## TASK REQUIREMENTS
Your answer should be the lines below from the one with "You are a computer-use agent. Screen" to the one with "Open the frame border tool", both included, given again exactly and with nothing added.

■ ■ ■ ■ ■

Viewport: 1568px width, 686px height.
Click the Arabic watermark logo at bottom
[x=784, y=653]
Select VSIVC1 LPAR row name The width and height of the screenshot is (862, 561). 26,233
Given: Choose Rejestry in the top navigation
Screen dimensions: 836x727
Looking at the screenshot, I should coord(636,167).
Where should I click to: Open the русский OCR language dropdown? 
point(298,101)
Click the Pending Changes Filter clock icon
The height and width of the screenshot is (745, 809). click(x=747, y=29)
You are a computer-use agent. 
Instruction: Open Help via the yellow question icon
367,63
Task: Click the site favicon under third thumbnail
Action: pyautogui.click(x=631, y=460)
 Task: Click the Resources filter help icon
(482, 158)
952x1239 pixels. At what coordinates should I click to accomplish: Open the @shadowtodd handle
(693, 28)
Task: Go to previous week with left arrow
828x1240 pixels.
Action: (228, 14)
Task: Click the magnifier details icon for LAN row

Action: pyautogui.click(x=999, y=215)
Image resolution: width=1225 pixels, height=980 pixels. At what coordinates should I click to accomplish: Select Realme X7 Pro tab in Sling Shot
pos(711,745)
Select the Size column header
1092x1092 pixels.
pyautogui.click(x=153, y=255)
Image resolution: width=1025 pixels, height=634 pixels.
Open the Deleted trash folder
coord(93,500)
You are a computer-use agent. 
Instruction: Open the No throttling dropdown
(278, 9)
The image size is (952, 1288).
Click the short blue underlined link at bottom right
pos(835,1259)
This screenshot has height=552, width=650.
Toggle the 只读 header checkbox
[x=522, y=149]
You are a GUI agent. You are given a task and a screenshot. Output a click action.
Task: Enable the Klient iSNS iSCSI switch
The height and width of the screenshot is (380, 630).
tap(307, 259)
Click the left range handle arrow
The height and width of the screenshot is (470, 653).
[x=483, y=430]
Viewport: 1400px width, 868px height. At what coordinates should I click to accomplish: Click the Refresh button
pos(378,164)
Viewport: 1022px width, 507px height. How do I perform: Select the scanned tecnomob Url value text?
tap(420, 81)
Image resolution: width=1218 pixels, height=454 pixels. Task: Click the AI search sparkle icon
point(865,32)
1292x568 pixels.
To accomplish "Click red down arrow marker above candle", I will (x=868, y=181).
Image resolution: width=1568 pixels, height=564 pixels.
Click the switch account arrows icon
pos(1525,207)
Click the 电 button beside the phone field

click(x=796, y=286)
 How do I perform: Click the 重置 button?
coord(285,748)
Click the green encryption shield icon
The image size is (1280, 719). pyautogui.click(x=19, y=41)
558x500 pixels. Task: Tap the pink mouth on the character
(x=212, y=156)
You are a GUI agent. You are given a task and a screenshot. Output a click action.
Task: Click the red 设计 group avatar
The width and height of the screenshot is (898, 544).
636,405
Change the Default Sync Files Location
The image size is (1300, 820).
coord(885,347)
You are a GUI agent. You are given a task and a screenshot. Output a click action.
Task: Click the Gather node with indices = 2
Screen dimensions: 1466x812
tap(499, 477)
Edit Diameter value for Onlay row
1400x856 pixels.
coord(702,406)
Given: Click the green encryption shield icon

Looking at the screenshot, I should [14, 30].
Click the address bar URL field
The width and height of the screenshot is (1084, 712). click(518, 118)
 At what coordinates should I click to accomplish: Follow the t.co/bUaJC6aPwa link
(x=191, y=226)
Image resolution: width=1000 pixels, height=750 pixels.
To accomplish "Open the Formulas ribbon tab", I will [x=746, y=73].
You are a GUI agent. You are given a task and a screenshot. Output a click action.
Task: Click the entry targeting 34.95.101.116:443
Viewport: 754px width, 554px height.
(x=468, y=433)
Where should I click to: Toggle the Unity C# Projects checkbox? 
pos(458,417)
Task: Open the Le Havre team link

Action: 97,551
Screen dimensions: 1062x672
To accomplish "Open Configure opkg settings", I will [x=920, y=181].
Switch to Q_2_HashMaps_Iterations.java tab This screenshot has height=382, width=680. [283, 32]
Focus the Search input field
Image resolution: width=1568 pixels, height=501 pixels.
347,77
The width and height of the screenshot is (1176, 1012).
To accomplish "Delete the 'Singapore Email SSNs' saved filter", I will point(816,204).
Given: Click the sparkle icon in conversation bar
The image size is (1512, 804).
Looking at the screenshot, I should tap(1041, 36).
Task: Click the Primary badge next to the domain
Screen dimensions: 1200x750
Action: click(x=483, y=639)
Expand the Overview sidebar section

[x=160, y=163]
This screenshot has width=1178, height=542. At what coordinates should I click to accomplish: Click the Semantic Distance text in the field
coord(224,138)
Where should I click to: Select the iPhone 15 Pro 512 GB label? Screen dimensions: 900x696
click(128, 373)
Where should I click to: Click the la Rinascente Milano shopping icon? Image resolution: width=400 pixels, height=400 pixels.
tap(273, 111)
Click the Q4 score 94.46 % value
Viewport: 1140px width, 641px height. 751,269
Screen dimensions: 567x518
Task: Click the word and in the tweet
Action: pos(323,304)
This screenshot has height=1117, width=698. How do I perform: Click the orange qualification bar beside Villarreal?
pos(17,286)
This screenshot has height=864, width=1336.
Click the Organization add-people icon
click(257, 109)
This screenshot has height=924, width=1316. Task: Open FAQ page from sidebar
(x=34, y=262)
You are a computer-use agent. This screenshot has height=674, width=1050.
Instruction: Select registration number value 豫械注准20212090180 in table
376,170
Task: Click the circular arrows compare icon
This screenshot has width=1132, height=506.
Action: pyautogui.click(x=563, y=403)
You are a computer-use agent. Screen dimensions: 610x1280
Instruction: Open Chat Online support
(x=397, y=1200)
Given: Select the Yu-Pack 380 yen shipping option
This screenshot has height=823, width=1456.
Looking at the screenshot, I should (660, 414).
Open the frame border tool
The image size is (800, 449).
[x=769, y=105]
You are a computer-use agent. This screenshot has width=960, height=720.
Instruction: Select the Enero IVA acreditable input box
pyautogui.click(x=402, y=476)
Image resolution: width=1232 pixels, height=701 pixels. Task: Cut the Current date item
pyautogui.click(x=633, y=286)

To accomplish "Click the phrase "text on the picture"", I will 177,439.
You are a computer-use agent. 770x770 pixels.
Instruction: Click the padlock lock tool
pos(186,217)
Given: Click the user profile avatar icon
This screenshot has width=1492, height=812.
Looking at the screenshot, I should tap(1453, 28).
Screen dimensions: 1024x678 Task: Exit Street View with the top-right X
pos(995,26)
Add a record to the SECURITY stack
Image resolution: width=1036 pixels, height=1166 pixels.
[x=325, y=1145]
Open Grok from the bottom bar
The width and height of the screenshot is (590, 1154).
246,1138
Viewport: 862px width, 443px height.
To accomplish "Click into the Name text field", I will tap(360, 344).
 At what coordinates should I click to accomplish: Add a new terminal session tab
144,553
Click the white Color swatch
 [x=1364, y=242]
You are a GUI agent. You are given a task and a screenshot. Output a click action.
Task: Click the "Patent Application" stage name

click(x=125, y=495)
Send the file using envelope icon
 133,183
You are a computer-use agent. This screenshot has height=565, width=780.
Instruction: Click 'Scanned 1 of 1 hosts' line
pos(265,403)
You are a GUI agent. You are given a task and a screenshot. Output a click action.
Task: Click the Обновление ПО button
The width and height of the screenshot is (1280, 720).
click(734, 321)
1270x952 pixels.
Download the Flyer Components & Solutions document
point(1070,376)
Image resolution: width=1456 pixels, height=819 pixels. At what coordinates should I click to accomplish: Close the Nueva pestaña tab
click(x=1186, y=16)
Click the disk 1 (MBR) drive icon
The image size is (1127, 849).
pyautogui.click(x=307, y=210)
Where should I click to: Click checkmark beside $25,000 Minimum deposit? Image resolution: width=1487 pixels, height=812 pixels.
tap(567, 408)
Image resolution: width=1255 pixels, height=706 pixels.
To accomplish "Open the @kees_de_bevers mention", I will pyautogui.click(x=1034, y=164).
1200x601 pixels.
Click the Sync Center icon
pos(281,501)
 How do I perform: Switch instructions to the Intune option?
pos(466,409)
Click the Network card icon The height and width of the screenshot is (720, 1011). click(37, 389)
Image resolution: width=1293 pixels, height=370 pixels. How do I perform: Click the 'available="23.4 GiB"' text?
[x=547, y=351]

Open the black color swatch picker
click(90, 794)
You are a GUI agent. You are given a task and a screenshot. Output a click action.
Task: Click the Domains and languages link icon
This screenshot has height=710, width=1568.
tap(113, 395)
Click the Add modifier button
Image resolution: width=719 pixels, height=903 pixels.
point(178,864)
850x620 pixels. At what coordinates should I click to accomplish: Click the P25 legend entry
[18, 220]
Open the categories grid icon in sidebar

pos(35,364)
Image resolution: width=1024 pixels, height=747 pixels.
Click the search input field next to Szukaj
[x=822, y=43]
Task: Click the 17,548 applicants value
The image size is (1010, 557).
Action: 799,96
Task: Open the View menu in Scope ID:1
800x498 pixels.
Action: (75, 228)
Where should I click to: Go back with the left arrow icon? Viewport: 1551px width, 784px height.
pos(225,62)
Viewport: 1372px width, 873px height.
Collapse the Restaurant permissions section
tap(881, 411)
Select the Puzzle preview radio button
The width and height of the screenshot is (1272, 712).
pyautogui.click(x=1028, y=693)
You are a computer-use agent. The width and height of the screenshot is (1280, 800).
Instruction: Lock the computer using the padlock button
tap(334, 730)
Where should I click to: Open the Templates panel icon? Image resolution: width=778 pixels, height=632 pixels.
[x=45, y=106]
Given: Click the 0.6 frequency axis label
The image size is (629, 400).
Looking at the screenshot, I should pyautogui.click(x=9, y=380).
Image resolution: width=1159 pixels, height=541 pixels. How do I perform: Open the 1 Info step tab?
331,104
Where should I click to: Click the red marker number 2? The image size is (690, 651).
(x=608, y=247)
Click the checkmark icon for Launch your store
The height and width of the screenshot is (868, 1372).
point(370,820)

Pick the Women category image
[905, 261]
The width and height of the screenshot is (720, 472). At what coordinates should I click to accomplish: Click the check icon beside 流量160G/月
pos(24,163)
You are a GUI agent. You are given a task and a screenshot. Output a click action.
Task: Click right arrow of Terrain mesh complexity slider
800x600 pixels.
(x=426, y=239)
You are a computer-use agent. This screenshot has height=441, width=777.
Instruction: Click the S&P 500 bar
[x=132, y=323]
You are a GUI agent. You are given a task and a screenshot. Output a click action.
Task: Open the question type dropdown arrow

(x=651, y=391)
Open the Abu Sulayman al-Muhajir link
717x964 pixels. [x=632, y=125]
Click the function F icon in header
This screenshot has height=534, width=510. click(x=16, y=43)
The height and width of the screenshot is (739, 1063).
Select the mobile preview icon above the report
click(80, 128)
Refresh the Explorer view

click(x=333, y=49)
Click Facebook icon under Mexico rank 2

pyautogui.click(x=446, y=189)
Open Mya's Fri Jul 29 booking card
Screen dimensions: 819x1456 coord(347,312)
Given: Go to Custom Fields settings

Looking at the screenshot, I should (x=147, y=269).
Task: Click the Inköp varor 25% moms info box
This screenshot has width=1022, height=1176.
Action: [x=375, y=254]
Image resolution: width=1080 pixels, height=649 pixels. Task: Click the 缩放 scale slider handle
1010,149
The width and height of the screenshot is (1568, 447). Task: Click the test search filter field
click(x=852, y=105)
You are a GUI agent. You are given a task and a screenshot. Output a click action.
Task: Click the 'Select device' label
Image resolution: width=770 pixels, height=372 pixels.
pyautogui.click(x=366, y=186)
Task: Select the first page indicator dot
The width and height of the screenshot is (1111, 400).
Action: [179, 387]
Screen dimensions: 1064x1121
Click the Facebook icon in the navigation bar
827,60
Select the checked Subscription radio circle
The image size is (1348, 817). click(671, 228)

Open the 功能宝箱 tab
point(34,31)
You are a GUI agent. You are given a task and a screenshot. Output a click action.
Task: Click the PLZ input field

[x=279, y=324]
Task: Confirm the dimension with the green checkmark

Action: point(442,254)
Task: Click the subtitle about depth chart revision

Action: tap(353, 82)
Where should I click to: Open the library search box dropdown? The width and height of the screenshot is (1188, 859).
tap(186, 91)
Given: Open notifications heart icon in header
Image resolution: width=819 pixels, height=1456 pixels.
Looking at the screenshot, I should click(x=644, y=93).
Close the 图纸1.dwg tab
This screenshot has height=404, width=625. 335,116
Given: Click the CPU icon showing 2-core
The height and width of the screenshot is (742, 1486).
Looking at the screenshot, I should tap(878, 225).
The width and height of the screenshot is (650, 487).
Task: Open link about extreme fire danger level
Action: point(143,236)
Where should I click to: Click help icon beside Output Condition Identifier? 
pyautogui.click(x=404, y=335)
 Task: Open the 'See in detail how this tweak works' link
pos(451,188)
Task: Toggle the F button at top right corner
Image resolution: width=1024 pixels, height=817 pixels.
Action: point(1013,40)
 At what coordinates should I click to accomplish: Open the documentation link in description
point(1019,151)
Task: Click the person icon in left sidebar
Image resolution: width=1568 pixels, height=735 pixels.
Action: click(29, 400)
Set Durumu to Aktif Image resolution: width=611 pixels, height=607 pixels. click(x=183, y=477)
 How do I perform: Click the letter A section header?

■ ■ ■ ■ ■

## ANSWER AREA
You are a computer-use agent. Screen dimensions: 610x1280
Instruction: Open Chat Online support
(x=397, y=1200)
Given: Select the Yu-Pack 380 yen shipping option
This screenshot has height=823, width=1456.
Looking at the screenshot, I should (660, 414).
Open the frame border tool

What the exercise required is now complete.